Celebrity Summer Book Club: Nonfiction Reads by Our Favorite Stars

Celebrity Summer Book Club: Nonfiction Reads by Our Favorite Stars

Summer is here and we wouldn’t dream of hitting the beach without a book in our bag, especially one written by one of our favorite celebrities. It’s fun to peer inside the real lives of the stars we’ve only known on the stage or the screen. Here, we’ve rounded up ten nonfiction books written by some of our favorite actors, singers, and TV hosts. If you’re looking for some celebrity nonfiction, look no further. From memoirs to essay collections to cookbooks, these books will lift you up, point you in the right direction, and teach you to love yourself just as you are.

Failing Up by Leslie Odom Jr.

Get ready to be inspired and feel motivated when Hamilton star Leslie Odom Jr. shares his journey to success. Odom is generous with his hard-earned wisdom and the stories he recounts are nuggets of pure gold for the aspirational. Ultimately, Odom’s recipe of hard work, determination, and belief shine through on the page, and at the end, you will realize that anything is possible.

Born a Crime by Trevor Noah

Author Trevor Noah is the bright, affable The Daily Show host we all know and love. But as a child, this outgoing star was kept inside and out of sight. Noah’s mother is black and his father is white, which made their having a mixed-race child illegal during South African apartheid. While the subject matter is heavy, Noah brings his winning sense of humor to the writing.

The Last Black Unicorn by Tiffany Haddish

If you loved Tiffany Haddish in the hilarious movie Girls Trip, you’ll love her even more after reading her memoir. Though the book is often laugh-out-loud funny, it also thoughtfully covers serious topics as abuse, neglect, mental illness, life in foster care, and homelessness. What shines through it all is Haddish’s commitment to comedy and her acknowledgment of how it saved her.

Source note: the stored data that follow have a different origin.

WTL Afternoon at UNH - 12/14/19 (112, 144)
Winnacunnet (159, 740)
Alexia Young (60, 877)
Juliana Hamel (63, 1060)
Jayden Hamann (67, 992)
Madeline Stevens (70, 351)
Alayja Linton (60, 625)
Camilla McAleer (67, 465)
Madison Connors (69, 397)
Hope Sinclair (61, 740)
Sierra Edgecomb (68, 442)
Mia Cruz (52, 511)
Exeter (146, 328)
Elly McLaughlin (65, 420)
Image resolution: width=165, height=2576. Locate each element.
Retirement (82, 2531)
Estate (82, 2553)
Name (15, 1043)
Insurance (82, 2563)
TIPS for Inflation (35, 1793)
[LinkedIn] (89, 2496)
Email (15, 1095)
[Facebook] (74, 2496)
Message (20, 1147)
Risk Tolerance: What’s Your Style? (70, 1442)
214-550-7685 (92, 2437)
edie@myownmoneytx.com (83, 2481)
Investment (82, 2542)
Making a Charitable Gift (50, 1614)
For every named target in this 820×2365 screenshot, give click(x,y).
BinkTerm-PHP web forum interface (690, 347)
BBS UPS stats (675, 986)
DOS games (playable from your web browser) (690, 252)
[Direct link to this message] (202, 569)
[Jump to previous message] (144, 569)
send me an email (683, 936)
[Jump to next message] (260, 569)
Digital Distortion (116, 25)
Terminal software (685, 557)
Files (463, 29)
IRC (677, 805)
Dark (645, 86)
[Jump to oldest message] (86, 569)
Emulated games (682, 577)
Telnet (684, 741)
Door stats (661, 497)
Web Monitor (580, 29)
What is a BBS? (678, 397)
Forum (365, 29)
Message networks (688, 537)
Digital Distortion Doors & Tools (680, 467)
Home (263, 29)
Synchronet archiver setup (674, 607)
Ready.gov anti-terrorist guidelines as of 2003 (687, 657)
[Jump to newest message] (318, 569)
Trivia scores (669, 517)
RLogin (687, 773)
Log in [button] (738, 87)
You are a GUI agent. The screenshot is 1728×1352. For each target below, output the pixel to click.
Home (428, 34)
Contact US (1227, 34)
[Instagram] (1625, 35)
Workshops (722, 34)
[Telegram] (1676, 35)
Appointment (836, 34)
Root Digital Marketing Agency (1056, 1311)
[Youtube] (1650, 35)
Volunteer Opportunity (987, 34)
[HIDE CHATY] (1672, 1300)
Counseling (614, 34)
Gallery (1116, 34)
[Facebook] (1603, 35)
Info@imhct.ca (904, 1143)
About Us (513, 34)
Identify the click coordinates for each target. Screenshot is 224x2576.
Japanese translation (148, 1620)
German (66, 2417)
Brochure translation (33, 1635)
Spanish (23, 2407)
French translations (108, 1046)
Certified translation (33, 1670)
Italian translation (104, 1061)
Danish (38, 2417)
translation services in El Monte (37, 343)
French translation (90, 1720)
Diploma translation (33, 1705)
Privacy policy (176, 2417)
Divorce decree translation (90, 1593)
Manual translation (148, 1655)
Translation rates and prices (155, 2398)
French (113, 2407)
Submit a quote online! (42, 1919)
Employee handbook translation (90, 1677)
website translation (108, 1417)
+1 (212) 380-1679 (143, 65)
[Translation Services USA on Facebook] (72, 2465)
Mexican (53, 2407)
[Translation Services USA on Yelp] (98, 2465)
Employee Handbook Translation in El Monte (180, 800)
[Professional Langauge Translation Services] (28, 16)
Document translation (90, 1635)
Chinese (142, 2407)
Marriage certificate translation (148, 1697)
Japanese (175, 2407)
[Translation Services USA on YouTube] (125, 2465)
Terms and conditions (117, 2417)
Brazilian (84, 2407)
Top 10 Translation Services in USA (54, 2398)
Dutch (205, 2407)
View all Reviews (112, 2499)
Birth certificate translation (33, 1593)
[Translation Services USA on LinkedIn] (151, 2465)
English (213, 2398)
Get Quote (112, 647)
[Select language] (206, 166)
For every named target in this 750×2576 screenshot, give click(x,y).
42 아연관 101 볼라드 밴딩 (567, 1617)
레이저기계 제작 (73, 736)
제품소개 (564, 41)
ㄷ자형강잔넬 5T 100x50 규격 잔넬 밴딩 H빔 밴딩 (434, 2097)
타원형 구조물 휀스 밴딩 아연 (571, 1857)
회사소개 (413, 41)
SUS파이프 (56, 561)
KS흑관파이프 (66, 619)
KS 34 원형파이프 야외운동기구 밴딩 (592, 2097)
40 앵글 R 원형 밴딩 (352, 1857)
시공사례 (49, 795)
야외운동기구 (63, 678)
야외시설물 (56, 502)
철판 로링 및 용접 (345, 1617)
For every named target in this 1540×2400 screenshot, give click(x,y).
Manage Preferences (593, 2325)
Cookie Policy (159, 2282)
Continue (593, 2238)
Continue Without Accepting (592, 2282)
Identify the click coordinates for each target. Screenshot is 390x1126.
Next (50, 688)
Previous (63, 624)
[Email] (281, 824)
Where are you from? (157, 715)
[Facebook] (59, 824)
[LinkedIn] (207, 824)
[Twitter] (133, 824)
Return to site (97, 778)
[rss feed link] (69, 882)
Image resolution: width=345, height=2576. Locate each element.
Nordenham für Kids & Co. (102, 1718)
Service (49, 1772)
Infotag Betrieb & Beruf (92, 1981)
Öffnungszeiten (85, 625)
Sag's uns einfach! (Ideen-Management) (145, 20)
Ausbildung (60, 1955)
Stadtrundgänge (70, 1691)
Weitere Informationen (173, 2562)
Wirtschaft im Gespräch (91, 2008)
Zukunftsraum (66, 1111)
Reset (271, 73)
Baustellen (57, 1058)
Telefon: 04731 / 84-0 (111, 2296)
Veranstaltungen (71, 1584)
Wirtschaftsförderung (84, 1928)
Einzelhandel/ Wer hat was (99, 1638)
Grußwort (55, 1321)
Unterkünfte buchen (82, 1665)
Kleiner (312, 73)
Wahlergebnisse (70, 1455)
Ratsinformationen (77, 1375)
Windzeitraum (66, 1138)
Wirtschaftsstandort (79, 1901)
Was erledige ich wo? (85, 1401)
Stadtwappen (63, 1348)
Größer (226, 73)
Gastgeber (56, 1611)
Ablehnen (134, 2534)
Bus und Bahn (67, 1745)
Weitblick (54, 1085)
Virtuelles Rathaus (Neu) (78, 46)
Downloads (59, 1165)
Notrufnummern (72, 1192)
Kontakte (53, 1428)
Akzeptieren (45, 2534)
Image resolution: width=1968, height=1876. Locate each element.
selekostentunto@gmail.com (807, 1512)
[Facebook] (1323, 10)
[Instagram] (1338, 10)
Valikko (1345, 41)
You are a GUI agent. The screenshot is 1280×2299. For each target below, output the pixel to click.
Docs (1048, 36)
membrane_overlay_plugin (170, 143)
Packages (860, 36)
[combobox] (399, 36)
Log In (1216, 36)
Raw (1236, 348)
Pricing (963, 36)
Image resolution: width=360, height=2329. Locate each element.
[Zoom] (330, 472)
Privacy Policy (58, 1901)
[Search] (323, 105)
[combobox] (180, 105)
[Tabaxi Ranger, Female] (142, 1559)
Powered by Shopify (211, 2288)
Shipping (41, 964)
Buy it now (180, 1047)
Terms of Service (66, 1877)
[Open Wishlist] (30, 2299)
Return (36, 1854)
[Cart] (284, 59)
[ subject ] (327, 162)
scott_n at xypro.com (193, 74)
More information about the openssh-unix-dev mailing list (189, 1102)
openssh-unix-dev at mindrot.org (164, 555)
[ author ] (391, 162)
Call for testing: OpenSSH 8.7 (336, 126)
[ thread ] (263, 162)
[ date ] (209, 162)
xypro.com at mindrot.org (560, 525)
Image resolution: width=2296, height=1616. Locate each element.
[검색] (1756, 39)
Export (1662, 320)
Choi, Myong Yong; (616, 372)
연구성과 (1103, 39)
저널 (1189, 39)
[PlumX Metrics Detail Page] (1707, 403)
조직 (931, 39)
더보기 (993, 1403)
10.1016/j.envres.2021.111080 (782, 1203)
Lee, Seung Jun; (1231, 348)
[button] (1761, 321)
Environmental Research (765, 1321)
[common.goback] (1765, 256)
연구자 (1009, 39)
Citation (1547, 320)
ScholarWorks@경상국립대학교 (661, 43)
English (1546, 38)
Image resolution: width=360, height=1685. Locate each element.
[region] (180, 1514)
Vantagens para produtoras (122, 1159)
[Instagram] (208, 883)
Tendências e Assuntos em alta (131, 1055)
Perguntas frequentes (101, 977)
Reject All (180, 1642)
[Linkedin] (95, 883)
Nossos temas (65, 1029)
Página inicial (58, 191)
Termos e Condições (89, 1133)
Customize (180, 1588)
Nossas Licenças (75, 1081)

The Rainbow Comes and Goes by Anderson Cooper and Gloria Vanderbilt

Just when you thought you couldn’t love Anderson Cooper any more than you already do, he goes and writes a sweet book with his mom, Gloria Vanderbilt! We are swooning. This collection of correspondence between mother and son is full of Anderson’s realism and Vanderbilt’s idealism. Mostly, the two share invaluable life lessons to fill even the darkest cynic with hope.

The Princess Diarist by Carrie Fisher

We miss Carrie Fisher. We bet you do too. Here, her brilliant, honest, and hilarious voice is brought back to us. Fisher began work on this book when she rediscovered her journals from when she was filming Star Wars. The book provides insight into Fisher’s life as she was filming, and foreshadows the cultural icon she would later become. May the force always be with her.

Why Not Me? by Mindy Kaling

If you read Mindy Kaling’s first book, Is Everyone Hanging Out Without Me?, then you know that Kaling is not only a talented actress, but also an excellent comedic writer. Here, Kaling weaves together essays to create a portrait of the actress as a young woman, from childhood to the time of her writing the book. Kaling also provides open and honest insight about body issues and her desire for one thing we all crave: acceptance.

Cravings by Chrissy Teigen

We love how fun, funny, outspoken, and smart Chrissy Teigen is. We also love that she loves food and isn’t afraid to dish about it. Filled with gorgeous photos, fast and easy recipes for delicious meals, and an extra helping of humor, this cookbook is sure to be one you reference time and again. Don’t believe us? Why not try her coconut rice out for yourself and let us know what you think?

The Bassoon King by Rainn Wilson

We miss Dwight Schrute and his beet farm, don’t you? Happily, we feel like we’ve regained a tiny bit of Dwight in this memoir, recounting the nerdy, funny, hopeful, and fascinating life of Rainn Wilson, the actor who portrayed Dwight on The Office. Wilson chronicles his experiences working in acting and comedy, all while using the same offbeat humor Dwight was famous for.

Happy Accidents by Jane Lynch

By the time Jane Lynch was in her 30s, she had put her anxiety-ridden and alcohol-abusing younger self behind her. She was out and proud, sober, and had basically turned her life around. That turn was the impetus for Lynch to get out and embrace all of the coincidences and happy accidents that led her from a Frosted Flakes commercial to her star-making role as Sue Sylvester in Glee. But stardom wasn’t the only thing Lynch gained from all of these happy accidents: She also found love and contentment.

Party of One by Dave Holmes

Music and musing punctuate this insightful and powerful memoir. As a young boy, Dave Holmes felt he was on the outside looking in. He grew up closeted in a Catholic household but that wasn’t the only reason he felt an outsider. He also couldn’t quite find his place in the world. That is, until his love of music found it for him. This book isn’t just about Holmes’s work as a VJ on MTV; it’s about how music helped him, as it has helped so many others, to give up trying to fit in.